Saved data entries:
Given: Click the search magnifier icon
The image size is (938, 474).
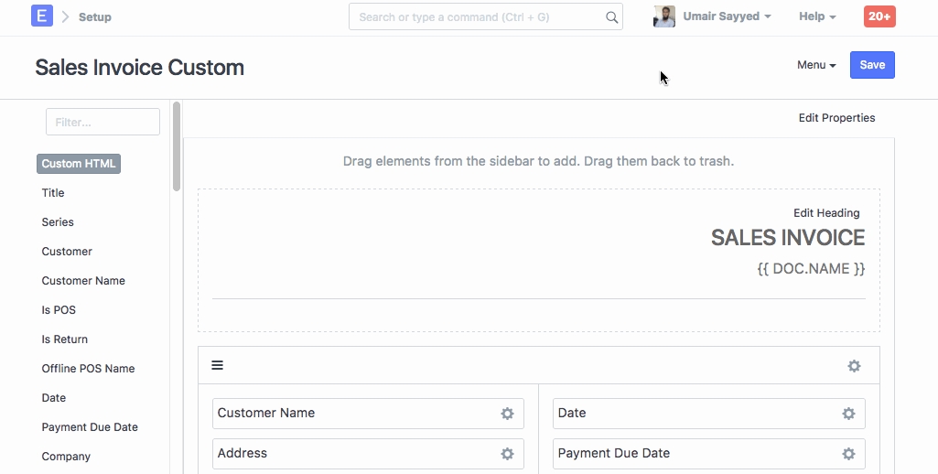Looking at the screenshot, I should click(x=611, y=17).
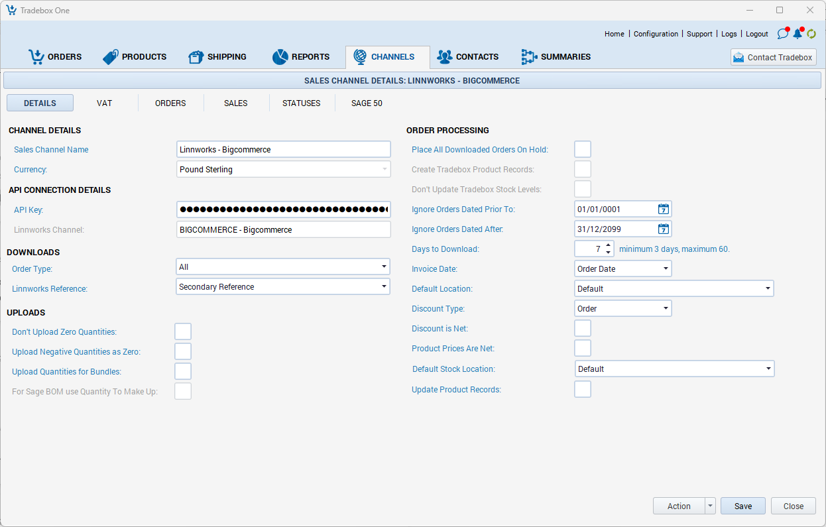Click the Save button
Screen dimensions: 826x527
click(742, 506)
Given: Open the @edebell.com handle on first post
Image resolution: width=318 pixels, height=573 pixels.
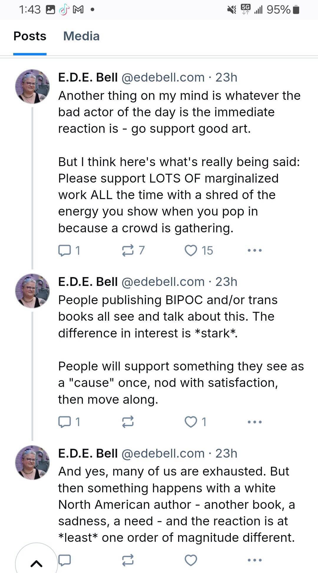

PROBLEM STATEMENT
Output each entry shown above exactly as it stands, with all pictures removed.

TASK RESPONSE
Given: Click the search magnifier icon
The image size is (938, 474).
Looking at the screenshot, I should click(x=611, y=17).
Click the Save button
Screen dimensions: 826x527
click(742, 506)
Given: Open the @edebell.com handle on first post
Image resolution: width=318 pixels, height=573 pixels.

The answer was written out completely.